(Records from a dataset)

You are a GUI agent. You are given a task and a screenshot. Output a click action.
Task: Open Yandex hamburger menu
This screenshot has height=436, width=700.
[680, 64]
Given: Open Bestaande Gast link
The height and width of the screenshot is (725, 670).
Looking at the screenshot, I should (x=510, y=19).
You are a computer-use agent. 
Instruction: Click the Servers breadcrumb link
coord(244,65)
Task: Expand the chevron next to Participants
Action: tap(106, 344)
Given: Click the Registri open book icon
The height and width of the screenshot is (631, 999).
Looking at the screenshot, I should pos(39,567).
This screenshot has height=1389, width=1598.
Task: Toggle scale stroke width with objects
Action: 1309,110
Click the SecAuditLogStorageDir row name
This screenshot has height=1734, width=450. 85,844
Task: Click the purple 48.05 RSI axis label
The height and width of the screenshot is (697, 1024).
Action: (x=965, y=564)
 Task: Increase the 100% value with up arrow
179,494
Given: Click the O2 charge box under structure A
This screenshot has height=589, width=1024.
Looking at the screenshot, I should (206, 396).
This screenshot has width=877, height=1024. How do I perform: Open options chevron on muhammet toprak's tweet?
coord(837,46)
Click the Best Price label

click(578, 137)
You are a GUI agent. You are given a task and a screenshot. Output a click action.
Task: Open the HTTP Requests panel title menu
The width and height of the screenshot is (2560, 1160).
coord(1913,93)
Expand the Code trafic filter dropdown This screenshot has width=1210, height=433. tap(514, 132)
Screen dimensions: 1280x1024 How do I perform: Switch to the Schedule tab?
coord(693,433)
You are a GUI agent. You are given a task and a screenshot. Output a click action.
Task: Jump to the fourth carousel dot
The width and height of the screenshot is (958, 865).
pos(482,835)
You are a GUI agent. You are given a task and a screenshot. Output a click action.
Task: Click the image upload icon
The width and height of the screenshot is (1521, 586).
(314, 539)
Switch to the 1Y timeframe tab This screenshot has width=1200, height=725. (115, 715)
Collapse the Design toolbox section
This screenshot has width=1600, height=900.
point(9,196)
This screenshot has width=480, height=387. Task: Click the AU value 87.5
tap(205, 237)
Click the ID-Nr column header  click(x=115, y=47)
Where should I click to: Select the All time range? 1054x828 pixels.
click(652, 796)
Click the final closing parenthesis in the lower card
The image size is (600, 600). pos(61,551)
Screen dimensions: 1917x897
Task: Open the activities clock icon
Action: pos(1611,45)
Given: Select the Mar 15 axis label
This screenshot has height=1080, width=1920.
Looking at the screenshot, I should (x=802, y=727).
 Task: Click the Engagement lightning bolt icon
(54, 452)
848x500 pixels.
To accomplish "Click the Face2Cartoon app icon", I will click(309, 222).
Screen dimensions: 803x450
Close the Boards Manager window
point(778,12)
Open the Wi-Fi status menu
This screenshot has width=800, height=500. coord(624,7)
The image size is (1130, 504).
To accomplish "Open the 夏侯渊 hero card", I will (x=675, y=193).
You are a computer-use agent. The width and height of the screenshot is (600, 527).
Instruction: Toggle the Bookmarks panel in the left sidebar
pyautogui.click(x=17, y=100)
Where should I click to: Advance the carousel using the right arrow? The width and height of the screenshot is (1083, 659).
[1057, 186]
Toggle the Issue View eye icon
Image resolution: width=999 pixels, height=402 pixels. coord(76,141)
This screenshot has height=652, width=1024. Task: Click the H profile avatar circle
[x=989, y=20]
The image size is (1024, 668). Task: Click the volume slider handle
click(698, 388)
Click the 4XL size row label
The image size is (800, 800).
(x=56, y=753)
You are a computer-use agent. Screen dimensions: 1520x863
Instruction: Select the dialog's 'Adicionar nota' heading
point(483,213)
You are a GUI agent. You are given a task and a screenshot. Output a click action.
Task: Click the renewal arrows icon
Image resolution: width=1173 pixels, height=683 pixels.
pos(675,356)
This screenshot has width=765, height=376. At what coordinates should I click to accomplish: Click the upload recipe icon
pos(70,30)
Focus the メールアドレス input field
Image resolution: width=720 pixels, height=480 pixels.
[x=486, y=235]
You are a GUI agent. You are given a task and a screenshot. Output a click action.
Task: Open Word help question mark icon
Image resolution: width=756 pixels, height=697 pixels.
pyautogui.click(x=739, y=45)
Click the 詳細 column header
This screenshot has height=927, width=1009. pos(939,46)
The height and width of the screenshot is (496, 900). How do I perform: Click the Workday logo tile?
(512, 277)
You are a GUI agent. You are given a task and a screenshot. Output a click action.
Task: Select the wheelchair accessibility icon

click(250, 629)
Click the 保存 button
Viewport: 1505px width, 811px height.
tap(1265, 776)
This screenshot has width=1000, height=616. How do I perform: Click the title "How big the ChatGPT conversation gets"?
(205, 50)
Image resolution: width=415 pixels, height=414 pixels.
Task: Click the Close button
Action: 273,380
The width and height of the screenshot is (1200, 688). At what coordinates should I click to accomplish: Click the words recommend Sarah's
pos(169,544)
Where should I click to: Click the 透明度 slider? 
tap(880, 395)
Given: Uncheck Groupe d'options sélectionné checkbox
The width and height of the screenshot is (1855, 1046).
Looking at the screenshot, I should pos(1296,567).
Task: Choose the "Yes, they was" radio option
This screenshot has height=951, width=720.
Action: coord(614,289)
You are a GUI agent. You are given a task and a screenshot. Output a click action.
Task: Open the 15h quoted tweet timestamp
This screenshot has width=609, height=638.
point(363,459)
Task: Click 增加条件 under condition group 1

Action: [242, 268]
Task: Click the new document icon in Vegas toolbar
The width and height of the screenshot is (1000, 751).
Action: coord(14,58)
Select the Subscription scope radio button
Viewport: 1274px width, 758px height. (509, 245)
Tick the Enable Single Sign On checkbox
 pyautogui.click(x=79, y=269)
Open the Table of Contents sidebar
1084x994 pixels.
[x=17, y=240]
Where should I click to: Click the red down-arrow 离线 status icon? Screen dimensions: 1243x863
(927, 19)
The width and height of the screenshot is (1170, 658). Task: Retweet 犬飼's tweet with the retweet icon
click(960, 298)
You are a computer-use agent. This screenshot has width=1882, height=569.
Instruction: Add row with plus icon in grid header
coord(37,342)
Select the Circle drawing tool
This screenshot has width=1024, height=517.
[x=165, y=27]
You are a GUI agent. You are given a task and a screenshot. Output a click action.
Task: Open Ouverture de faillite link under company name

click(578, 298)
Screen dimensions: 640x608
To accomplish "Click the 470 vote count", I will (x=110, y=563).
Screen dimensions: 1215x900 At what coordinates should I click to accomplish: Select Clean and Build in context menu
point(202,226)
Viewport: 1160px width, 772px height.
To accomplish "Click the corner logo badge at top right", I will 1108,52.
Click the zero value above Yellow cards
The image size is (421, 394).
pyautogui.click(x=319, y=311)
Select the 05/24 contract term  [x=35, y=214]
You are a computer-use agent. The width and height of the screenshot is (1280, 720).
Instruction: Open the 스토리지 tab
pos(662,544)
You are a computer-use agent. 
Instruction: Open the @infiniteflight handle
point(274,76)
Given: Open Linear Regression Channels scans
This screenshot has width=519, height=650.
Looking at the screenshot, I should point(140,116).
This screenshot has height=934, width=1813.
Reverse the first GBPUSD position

** YOUR TASK **
Reproduce every line in the data that has the word "axis" in it.

** SOLUTION FOR THIS TASK **
Task: Click the purple 48.05 RSI axis label
Given: Select the Mar 15 axis label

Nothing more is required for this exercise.